Of Somerville's ~900 ash trees, ~783 have been deemed to be in good or fair enough condition to benefit from preventive treatment with TreeAzin or to be in borderline poor condition warranting continued monitoring rather than removal. First-round injections for good-to-fair trees began in summer 2016 and will continue through summer 2017, with regular boosters.

Unfortunately, as of June 2016, 117 of our ash trees have been confirmed to be in such poor or dying condition (independent of the ash borer) that removal is recommended. As noted, trees in poor condition are more susceptible to ash borer infestation and they do not respond well to preventive injections (due to poor circulation). If these more vulnerable trees become infested, they will provide an ideal breeding ground where the ash borer will thrive and build up populations that will attack and likely overwhelm our healthy ash trees.
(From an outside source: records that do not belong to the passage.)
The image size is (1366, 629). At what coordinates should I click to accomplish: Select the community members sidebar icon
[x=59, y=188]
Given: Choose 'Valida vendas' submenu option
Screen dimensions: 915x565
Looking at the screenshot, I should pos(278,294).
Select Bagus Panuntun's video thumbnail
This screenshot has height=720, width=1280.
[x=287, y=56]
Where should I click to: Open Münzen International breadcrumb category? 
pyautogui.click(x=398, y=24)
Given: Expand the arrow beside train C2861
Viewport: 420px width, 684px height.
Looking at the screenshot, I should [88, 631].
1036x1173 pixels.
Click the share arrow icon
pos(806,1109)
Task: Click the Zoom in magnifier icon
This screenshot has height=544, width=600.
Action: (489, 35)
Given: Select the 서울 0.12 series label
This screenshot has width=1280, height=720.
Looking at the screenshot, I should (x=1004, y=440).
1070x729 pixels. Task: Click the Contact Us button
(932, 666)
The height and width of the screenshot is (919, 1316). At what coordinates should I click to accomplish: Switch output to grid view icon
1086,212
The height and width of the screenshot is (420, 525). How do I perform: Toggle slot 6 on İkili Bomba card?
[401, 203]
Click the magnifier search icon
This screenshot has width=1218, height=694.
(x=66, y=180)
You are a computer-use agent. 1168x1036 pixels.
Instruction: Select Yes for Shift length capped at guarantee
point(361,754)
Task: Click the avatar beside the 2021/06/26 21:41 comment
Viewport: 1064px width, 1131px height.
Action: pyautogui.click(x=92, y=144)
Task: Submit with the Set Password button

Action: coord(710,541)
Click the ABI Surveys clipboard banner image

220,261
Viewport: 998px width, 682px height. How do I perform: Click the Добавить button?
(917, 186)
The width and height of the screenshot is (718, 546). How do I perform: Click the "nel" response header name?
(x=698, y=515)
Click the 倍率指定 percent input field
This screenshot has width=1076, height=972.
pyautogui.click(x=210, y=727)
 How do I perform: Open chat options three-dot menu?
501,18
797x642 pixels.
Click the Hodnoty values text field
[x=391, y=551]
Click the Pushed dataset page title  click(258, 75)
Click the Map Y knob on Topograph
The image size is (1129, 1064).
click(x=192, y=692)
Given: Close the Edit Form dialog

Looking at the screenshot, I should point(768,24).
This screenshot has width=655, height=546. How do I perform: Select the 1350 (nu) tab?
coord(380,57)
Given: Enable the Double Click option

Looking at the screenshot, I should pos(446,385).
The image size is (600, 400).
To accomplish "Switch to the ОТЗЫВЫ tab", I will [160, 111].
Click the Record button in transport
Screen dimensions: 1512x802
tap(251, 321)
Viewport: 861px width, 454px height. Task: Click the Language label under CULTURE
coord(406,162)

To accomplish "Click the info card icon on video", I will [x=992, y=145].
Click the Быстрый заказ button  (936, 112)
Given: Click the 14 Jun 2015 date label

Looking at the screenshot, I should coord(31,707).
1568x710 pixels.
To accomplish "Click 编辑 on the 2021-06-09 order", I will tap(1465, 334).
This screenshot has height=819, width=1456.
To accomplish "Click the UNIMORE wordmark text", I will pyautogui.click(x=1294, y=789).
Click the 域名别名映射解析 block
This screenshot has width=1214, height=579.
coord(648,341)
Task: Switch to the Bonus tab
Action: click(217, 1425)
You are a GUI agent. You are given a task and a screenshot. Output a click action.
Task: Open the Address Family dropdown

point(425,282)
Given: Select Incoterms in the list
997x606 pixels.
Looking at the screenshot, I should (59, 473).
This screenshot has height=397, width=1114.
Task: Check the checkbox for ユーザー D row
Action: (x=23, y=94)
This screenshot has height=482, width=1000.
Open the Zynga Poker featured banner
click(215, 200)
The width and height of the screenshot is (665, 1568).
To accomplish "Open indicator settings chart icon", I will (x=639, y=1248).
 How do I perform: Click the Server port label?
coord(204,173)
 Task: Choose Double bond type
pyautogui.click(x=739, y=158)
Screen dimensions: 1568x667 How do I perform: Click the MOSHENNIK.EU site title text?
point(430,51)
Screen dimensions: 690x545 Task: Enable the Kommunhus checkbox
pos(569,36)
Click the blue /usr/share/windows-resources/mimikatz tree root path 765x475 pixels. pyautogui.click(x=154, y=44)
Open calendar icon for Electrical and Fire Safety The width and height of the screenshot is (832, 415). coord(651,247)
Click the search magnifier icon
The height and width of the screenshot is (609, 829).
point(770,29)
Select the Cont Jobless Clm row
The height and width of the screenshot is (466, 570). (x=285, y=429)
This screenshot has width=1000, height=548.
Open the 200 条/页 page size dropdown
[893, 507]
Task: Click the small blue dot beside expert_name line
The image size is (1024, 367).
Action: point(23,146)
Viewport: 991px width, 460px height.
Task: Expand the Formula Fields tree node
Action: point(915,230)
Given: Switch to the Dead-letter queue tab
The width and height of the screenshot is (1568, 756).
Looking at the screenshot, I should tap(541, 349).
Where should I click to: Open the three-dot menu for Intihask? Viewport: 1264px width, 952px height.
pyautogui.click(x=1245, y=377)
To protect our ~783 healthy trees, the City arborist has recommended that the ~117 poor condition or dying ash trees be removed and replaced with other species of trees that thrive well in street and sidewalk environments. An additional 7 dead ash trees must also be removed and replaced regardless of the ash borer risk. The removal of these trees will be staggered over the 2016 and future seasons to reduce visual impact on our neighborhoods.

The schedule is still being determined and will be shared with residents once available, but again, they will not all be removed at once and our City arborist will continue to monitor their condition and the ash borer risk and adjust accordingly if needed. The schedule will also be adjusted should ash borer arrive in the area.

Please note: In October 2015, ~155 trees were identified as in poor or dying condition and their removal was announced for Spring/Summer 2016, but reexamination in spring 2016, during more favorable spring conditions when ash trees are under less stress, moved 34 previously designated trees to fair condition or monitoring status, so they will be treated and/or monitored and not removed.

Public Hearing on Ash Borer Prevention Tree Removal/Replacement

A public hearing on the proposed removals/replacements was held on:

Wednesday, May 25, 2016 at 5:30 p.m.
Somerville Water Department
17 Franey Road, Somerville (next to the DPW building)

Click here to view the presentation from the May 25th meeting.

Tree Notices: Updated June 28, 2016

View a listing of vulnerable ash trees scheduled for PHASED removal over the coming seasons citywide. Removal of the City's seven dead ash trees will commence in summer 2016 immediately. Removal of the City's 117 sick and dying ash trees will be phased over the 2016 and future seasons.

Why Do City Trees Get Sick?

There are many reasons that tree health can deteriorate in high-stress urban environments. These factors apply to all tree species as well as the ash tree and are among the factors that have contributed to the poor condition of the ~117 ash trees proposed for preventive removal/replacement:

  • Inadequate oxygen or water intake due to compacted soils and impervious surfaces
  • Soil chemistry changes, including impacts of road salt, dog waste or competing plant growth
  • Poor air quality associated with vehicle emissions
  • Heat stress on root systems due to asphalt and sidewalks heating up in the summer sun
  • Physical injury due to vehicle collisions, storm damage, vandalism, etc.